Radiological tumor size decrease at week 6 is a potent predictor of outcome in chemorefractory metastatic colorectal cancer treated with cetuximab (BOND trial)

H. Piessevaux1, M. Buyse2, W. De Roock3, H. Prenen3, M. Schlichting4, E. Van Cutsem3 and S. Tejpar3,*

1 Service de Gastro-entérologie, Cliniques universitaires Saint-Luc, Université catholique de Louvain, Brussels
2 International Drug Development Institute, Louvain-la-Neuve, Belgium and Center for Statistics, Universiteit Hasselt, Diepenbeek
3 Digestive Oncology Unit, University Hospital Gasthuisberg, Leuven, Belgium
4 Merck KGaA, Darmstadt, Germany

* Correspondence to: Prof. S. Tejpar, Digestive Oncology Unit, University Hospital Gasthuisberg, Herestraat 49, 3000 Leuven, Belgium. Tel: +32-16-34 42 18; Fax: +32-16-34 44 19; E-mail: sabine.tejpar{at}uz.kuleuven.ac.be

Background: Early radiological tumor shrinkage may be associated with better long-term outcome in chemorefractory metastatic colorectal cancer (cmCRC) treated with cetuximab. We aimed at validating this in a large and independent series.
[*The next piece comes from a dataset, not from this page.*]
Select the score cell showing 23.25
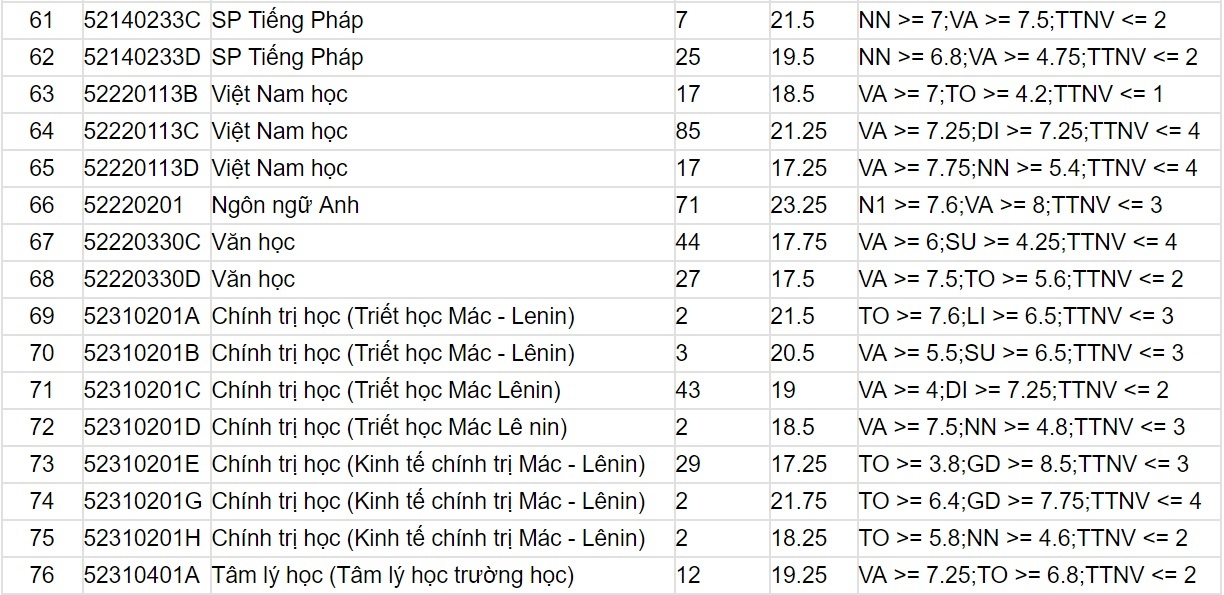Viewport: 1224px width, 595px height. tap(799, 205)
Patients and methods: Of the 329 patients, 289 had a measurement both at baseline and week 6. Tumor shrinkage was expressed as a relative decrease compared with baseline and categorized according to a previously reported cut-off value (~10%) or used as a continuous variable.
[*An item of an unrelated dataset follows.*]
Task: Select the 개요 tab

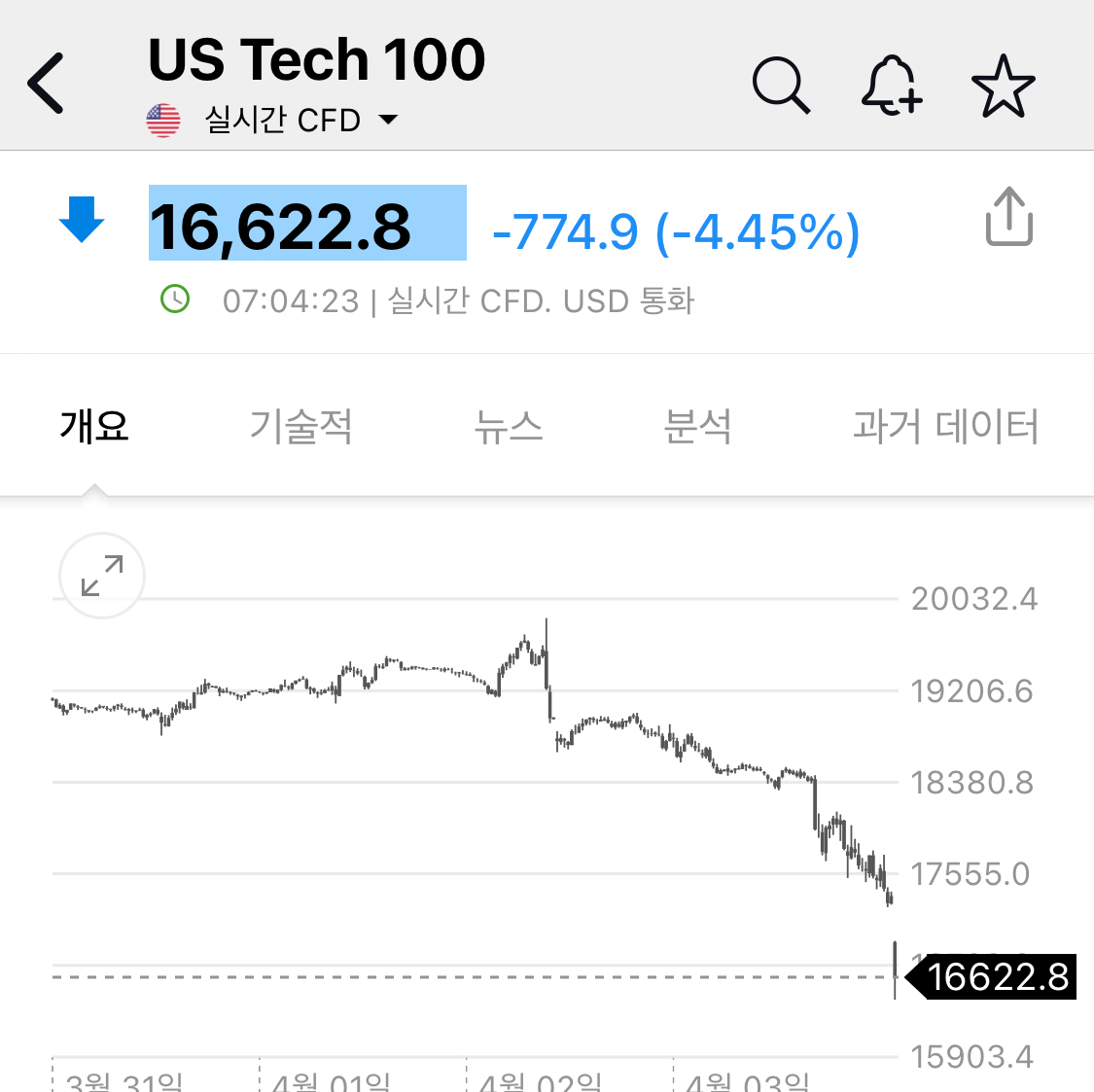Action: coord(94,426)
Results: Median time to progression (TTP) was 6.1 [95% confidence interval (CI) 5.1–7.2] versus 1.5 months (95% CI 1.4–1.7) in patients with [99 patients (34.3%)] or without [190 patients (65.7%)] tumor shrinkage, respectively, at week 6 [hazard ratio (HR) 0.23 (95% CI 0.17–0.32)]. The median overall survival (OS) was 13.7 (CI NA) versus 6.9 months (95% CI 6.1–7.7) [HR 0.21 (95% CI 0.14–0.32)], respectively. In a multivariate model, early tumor decrease outperformed skin toxicity as a predictor of long-term outcome.

Conclusions: Tumor shrinkage at 6 weeks is a strong predictor of TTP and OS in cmCRC patients treated with cetuximab with or without irinotecan. This suggests early tumor shrinkage is the hallmark of efficacy of cetuximab and reliably identifies the subpopulation that is sensitive to the drug. Early tumor shrinkage can be used as a marker of efficacy in clinical practice, as such or in combination.

Key words: cetuximab, metastatic colorectal cancer, tumor measurements

Received for publication October 20, 2008. Revision received December 25, 2008. Accepted for publication January 8, 2009.